AGIORNAMENTO ORE 17.20
Annullato dal Riesame il sequestro dei beni immobili, per un valore di 1 milione di euro, a carico del dottore Corrado Musso, originario di Aosta, ma domiciliato a Cerreto Sannita.Il Tribunale ha infatti accolto il ricorso degli avvocati Sergio Rando ed Antonio Pio Morcone.
+++
La decisione è attesa nelle prossime ore, quando il Tribunale del riesame (presidente Fallarino, a latere Rotili e Telaro) si pronuncerà sul ricorso con il quale gli avvocati Sergio Rando ed Antonio Pio Morcone hanno chiesto l'annullamento del sequestro dei beni immobili, per un valore di 1 milione di euro, a carico del dottore Corrado Musso, originario di Aosta, ma domiciliato a Cerreto Sannita.
Il professionista è stato chiamato in causa da un'indagine del sostituto procuratore Maria Gabriella Di Lauro e della guardia di finanza che ipotizza la costituzione nel dicembre del 2014, da parte di Musso, e dinanzi ad un notaio di Benevento, di un trust, con l'obiettivo di sottrarre i beni in esso conferiti alle procedure esecutive da parte dell'Agenzia delle Entrate, per il recupero – sostengono gli inquirenti – di cartelle esattoriali mai pagate, per un importo di circa 3 milioni di euro.

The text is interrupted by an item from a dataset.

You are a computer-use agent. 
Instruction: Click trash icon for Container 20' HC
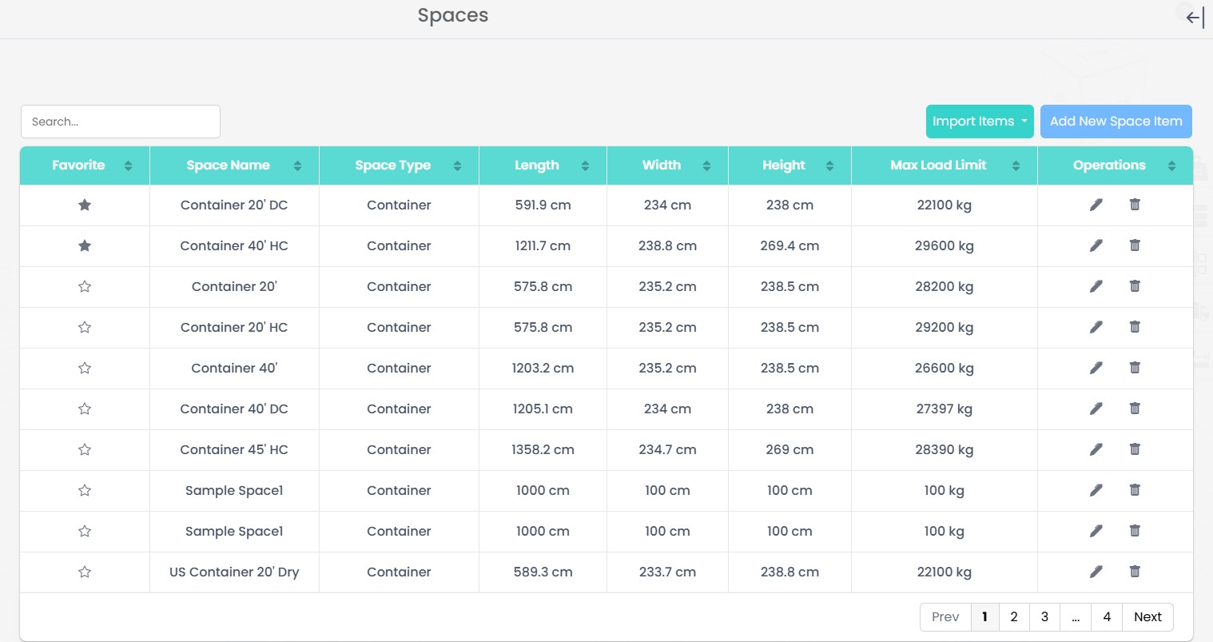point(1135,327)
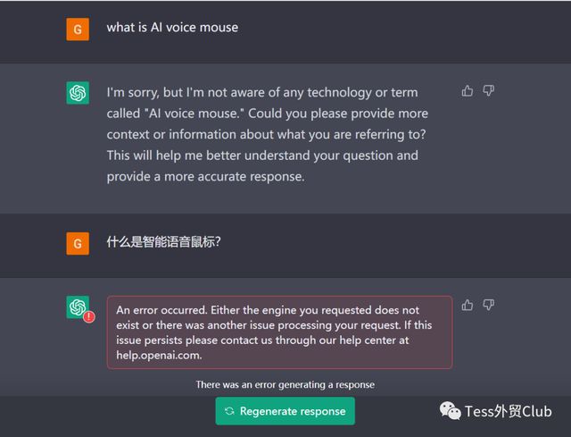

I due legali hanno fatto notare che l'atto compiuto dal loro assistito non ha alcuna connotazione simulatoria e fraudolenta, e che non rappresenta l'intenzione di sottrarsi ai debiti erariali, rispetto ai quali, prima del sequestro, Musso ha avanzato una richiesta di liquidazione del patrimonio, anche di quello confluito nel trust, per versare, appunto, il dovuto. In una percentuale del 10%, così come previsto da una recente norma entrata in vigore.
Si tratta di alcune della argomentazioni offerte al vaglio dei giudici, che ora dovranno pronunciarsi sul provvedimento eseguito una ventina di giorni fa su disposizione del gip Gelsomina Pamieri, che aveva accolto le conclusioni della Procura.